Standard

Snarky is the new Aqua, which was the new Orange, which was the new Brown, and so on and so on, down to the color of the house that Jack built, which was itself the new Flagstone.

Now, it’s no secret that writers who report on trendy events and commodities tend to get a little catty. When your goal is to stay one step ahead of the game, cattiness gives you a well-shod leg up. As in, “Ooh, girl! Look at Miss Thing over there, with her handbag pulled straight from the Fall 2006 time capsule!” Suddenly you’re at the vanguard, and Miss Thing is trapped waist-deep in the bargain bin.

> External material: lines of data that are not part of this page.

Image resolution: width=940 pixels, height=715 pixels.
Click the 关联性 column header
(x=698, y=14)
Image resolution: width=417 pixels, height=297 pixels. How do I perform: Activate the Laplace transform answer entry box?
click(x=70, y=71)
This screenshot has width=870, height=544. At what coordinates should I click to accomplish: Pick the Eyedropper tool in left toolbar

Recently, though, cattiness gave way to something more insidious: snarkiness. I know it’s a thin line–thinner than [insert celebutante joke here]–but there’s a difference. Catty is all in good fun. Catty is over the top. Catty is drag queens who dish it out, then share a bag of coke in the men’s room. By contrast, snarky is mean, underhanded, and underplayed. Holier-than-thou with a jigger of envy thrown in for good measure.

Recently, I’ve noticed an uptick in the nation’s snark level. Maybe it’s just because, as an avid homosexual, I’ve been reading the news from Fashion Week–which, by its very nature, veers toward unprecedented levels of snarkification. But even in that milieu, voices like those of New York magazine’s Fug Girls have been mitigated by tamer voices like Cathy Horyn, Eric Wilson, and even Guy Trebay at the New York Times, who prefer to give readers some historical context for their thoughtful critiques.

Well, unless you’ve been living under a heterosexual male rock for the past couple of weeks, you know that Cathy Horyn has started a blog. And she’s calling Thom Browne’s collection “Hobbitville” and wondering if she should buy a wig. Oh, Cathy….

Who is responsible for this? Some would point to the Michael Musto-Liz Smith cabal of gossip mongers, who’ve been doing this kind of thing for years. Others would cite that cave drawing from Lascaux where a tribesmen is snubbed after wearing the same loincloth for both hunting and gathering. But whether such shenanigans have been going on for decades or millenia, they’ve never made it to the mainstream. Now, suddenly, we’ve got pundits on every streetcorner–the equally hideous, equally ashen Nancy Grace and Glenn Beck come to mind–and they’re all sporting the same arched-eyebrow sneer. What the hell happened?

Personally, I blame Gawker. (Or credit them. The jury’s still out.) They single-handedly made snarky both fashionable and readily available. And they’re funny. Let’s face it: snark sells. But alas, not everyone can pull it off–which is why you may find me getting catty now and then, but I’ll take the long way around Snarkville, ’cause baby, I know when I’m beat.